Постановка Дмитрия Чернякова представляет 12 комнат (режиссер ассоциирует это решение с 12-тоновой звуковысотной системой) – почти одинаковых, по-современному просто обставленных – торшеры, простая мебель, в них живут люди, которые смотрят телевизоры и пользуются мобильниками. Все это, возможно, не вполне отчетливо создает фон для социальной драмы «маленького человека», но вместе с тем излучает домашнее тепло, камерность становится смысловым полем, смягчающим драматические, диссонантные отношения между людьми, а невыносимые личностные драмы выражаются мягко, на полутонах. Вместе с тем, сценическому решению свойственна кинематографичность: белые по черному титры с текстом либретто, черно-белые ширмы, раздвигаясь, создают иллюзию кинопросмотра. Нижняя треть сцены порой превращается в небольшой бар – кабачок, место отдыха, встреч и развертывания основного конфликта.
Спектакль представляет предельно бережное, деликатное отношение к трагическим крайностям сюжета, менее всего напоминающего социальную драму. Гротескные, саркастические моменты даны мягко, не акцентировано и все то, что могло бы быть воспринято как «раблезианские мотивы». Разумеется, сцена с Капитаном («Капитан» и «Доктор» у Чернякова – ролевые игры) не обошлась без сцены переодевания в камуфляж, выдергивания ремня, спадающих брюк; ощущение напряжения здесь дополнено физически напряженной, неустойчивой позой, гирей, которую он привязывает к стулу. В сцене с Доктором Воццек лежит на медицинской каталке и повторяет: «Мари, Мари», а Доктор, произнося наиболее самозабвенную тираду, валится с бортика дивана на пол. Вместе с тем даже хор спящих солдат почти не акцентирует звукоподражательные эффекты (храп), а интонируется как своеобразный ноктюрн.
Обыденный современный фон сочетается с необычайно тонким, детальным, внимательным отношением к внутреннему миру «маленького человека». Бережно и тонко переданы тончайшие лирические краски Колыбельной Мари, нежнейшее p – pp, изысканные тембровые оттенки, в числе которых – значимый для Малера и Шостаковича «волшебный» тембр челесты. Мари в интерпретации Марди Байерс – живой, эмоциональный человек, ищущий полноты жизни, раскрывающий в романе с Тамбурмажором сложную гамму оттенков – и внутренний дискомфорт, раскаяние, и привлекательные стороны земной чувственности.
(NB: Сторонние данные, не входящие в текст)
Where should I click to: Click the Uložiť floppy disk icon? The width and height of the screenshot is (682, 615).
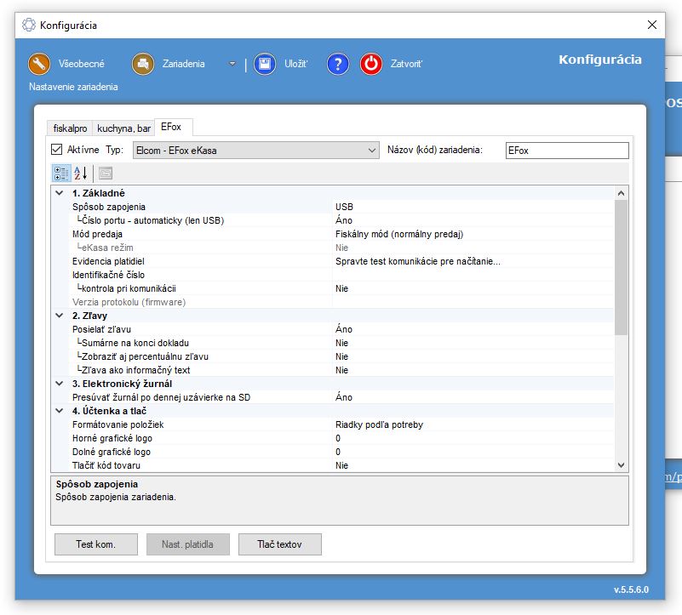point(265,64)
Решающая в развитии внутреннего конфликта оперы сцена ревности между Воццеком и Мари вновь представляет «комнатное решение»: одиннадцать комнат заполнено исполнителями – инструменталистами, внешне разрозненными, как бы теряющими ансамблевую целостность, где каждый по отдельности исполняет свои партии. В двенадцатой происходит объяснение между героями. Мучительное ощущение попытки воссоздать целостность происходящего музыкального действа предоставляется зрителю.